Monday, December 25, 2017


My friend Knud in Stavanger sent this photo of nisser. Nisser is plural of the word nisse. While this looks sort of like a nativity set, and I immediately mistook it for one, each of the characters was made to represent mythical Norse creatures. These were made when Knud invited a neighbor child Anna and her brother Magnus into his shop to make Christmas gifts. Knud describes these as follows:
"I suggested it could be used as a Nativity scene, but "No, that would not do," Anna said, "because they are dressed like nisser," and I think she meant it out of respect for the Holy Family.

"A ‘nisse’ is a mythical being in Nordic folklore, and lived in the farm houses, typically in the barn. They were small (no larger than a horse’s head according to some), often dressed in colourful clothing (typically red) and were associated with winter solstice, and then Christmas of course, and ‘Julenissen’ in Norwegian is Father Christmas.
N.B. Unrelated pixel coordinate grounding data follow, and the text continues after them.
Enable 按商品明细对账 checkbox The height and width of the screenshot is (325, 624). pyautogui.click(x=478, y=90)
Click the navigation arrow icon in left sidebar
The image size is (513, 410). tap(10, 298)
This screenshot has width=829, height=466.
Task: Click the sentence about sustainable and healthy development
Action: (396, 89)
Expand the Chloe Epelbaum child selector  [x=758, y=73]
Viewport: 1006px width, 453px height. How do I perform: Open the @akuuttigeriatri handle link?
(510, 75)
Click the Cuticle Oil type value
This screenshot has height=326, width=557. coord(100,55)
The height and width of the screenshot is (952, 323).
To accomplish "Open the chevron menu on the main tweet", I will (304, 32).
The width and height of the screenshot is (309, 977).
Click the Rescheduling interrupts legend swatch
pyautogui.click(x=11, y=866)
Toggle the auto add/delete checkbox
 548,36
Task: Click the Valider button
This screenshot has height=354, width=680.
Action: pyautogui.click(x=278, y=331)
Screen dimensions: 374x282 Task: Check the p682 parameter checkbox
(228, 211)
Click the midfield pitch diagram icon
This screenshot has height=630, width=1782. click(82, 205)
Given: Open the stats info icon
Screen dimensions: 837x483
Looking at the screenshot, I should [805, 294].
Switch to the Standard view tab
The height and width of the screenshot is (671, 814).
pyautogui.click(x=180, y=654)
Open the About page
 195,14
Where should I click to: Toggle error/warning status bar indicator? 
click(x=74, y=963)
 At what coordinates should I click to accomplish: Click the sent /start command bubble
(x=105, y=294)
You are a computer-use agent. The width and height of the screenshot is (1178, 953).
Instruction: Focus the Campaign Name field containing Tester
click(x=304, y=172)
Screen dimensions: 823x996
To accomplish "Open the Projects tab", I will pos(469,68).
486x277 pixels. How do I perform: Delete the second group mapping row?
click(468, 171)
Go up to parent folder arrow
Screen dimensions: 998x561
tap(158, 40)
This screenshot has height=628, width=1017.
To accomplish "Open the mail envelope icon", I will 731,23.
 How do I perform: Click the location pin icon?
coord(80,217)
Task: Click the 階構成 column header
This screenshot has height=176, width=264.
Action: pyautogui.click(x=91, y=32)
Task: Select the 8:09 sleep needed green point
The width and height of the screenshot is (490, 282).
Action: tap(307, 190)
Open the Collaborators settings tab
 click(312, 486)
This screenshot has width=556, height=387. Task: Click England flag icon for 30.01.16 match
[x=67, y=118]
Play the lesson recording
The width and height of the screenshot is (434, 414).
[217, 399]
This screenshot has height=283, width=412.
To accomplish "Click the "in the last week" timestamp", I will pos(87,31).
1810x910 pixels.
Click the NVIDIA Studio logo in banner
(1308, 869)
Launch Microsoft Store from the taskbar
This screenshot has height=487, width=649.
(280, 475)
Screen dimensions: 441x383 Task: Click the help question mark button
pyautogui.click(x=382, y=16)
They were considered as guardians of the farms and their inhabitants, unless you insulted them of course, which would make them mischievous.

"One way of insulting them was not to leave them any porridge on Christmas eve (traditional part of Christmas meal), and my mother remembered her father putting a bowl of porridge out for the Nisse, and then firing one shot in the air with his shotgun (he shot for the porridge’ was the expression there) to let the Nisse know the porridge was ‘served.’ The shots from the different farms in the valley would be a sign of how far the different families had come in their Christmas meal. Well, that was almost a hundred years ago.

"I just wanted to make that clear, since Anna was so adamant it was not a nativity scene, and she is right, they are nisser."
We in the US might think of these as one would elves. They come in various shapes, ages and sizes, including one here in swaddling clothes and another requiring a cane. They have one thing in common. They each came through the creative mind of a child. The photo was delivered to me by Knud and now by me to you, in celebration of this day.  Merry Christmas.

Make, fix, and celebrate creativity before it slips away.

1 comment:

  1. Merry Christmas to you and your family!